● TASKS AND EXERCISES
A) According to the review, in what year is "Something in the Air" set?
B) Please rewrite the review from "Despite the questionable" up to and including "of Assayas’ memories.", swapping "tantalizing" for "appealing".

Start of PAGE TEXT

Filmmaker Olivier Assayas was about the same age as protagonist Gilles (Clément Métayer) in 1971, the year “Something in the Air” takes place, and the film is undeniably intended to be read as an autobiography. It’s two hours of Assayas recreating that culturally turbulent time in France’s recent history—the period following the May 1968 revolution in which youths explored ways to continue their New Left activism—as he remembers experiencing it.
That the material is so clearly personal for Assayas keeps the film from ever coming across as a blanket glamorization of the counterculture of the era, which had more than its fair share of drawbacks. Instead of focusing too heavily on sociopolitical context and the consequences of youth radicalism, the writer/director simply shares his fondness for the sense of idealism with which he and his classmates protested and rabble-roused.
Of course, one could argue that Assayas’ fondness is objectionable when such idealism fostered political naiveté and even resulted in harmful criminality, instances of which are depicted in “Something in the Air.” When Gilles and his classmates meet to discuss their plans for revolution, there are a lot of hollow rhetorical appeals about workers and oppressors, but little substantive discussion. When they seriously injure a security guard with a Molotov cocktail, no one seems to care about whether the man will be OK.
Despite the questionable maturity of Assayas’ Laissez-faire attitude toward these details, however, the fact that he doesn’t gloss over them to try to make New Left activism as tantalizing as possible shows a commitment to historical honesty, which is all too often disregarded in American cinematic representations of the ‘60s and ‘70s, like Ang Lee’s “Taking Woodstock.” Never once did I doubt the legitimacy of the depiction of France at this time in “Something in the Air,” which feels like a well-rounded collection of Assayas’ memories.
It helps that Assayas pays attention to Gilles’ human side, characterizing him as an ordinary teenage boy rather than a strategy-obsessed rebel. Gilles is perhaps more consumed by girls than revolution: after first-love Laure (Carole Combes) breaks his heart to go live in London, he takes up with fellow activist Christine (Lola Créton, destined to be a big name in the near future), with whom he travels to Italy before they part ways due to divergent interests. With the end of each relationship comes a new sense of direction (or lack thereof) for Gilles — Assayas’ perceptive recognition of the episodic nature of teenage life.
And yet, for all the little things that are appreciable about “Something in the Air”—and the film’s technical accomplishments, especially Eric Gautier’s perspective-enhancing, always mobile camerawork—the film is short on big ideas. Perhaps not all films need big ideas, but without them, Assayas fails to generate much passion in the viewer, which keeps us from relating to the overwhelmingly passionate (albeit often delusional) characters. Ultimately, “Something in the Air” is the type of film that gets a lot of things right, but never fully resonates.

End of PAGE TEXT
Start of ENTRIES SUPPLIED

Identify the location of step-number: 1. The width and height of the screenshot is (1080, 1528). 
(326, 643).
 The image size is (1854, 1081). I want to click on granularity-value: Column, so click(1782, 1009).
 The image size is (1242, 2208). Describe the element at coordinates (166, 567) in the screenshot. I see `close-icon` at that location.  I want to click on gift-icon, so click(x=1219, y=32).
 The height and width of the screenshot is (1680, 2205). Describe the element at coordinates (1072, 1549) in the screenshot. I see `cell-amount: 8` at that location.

End of ENTRIES SUPPLIED

● SOLUTIONS PER TASK
A) 1971.

B)
Despite the questionable maturity of Assayas’ Laissez-faire attitude toward these details, however, the fact that he doesn’t gloss over them to try to make New Left activism as appealing as possible shows a commitment to historical honesty, which is all too often disregarded in American cinematic representations of the ‘60s and ‘70s, like Ang Lee’s “Taking Woodstock.” Never once did I doubt the legitimacy of the depiction of France at this time in “Something in the Air,” which feels like a well-rounded collection of Assayas’ memories.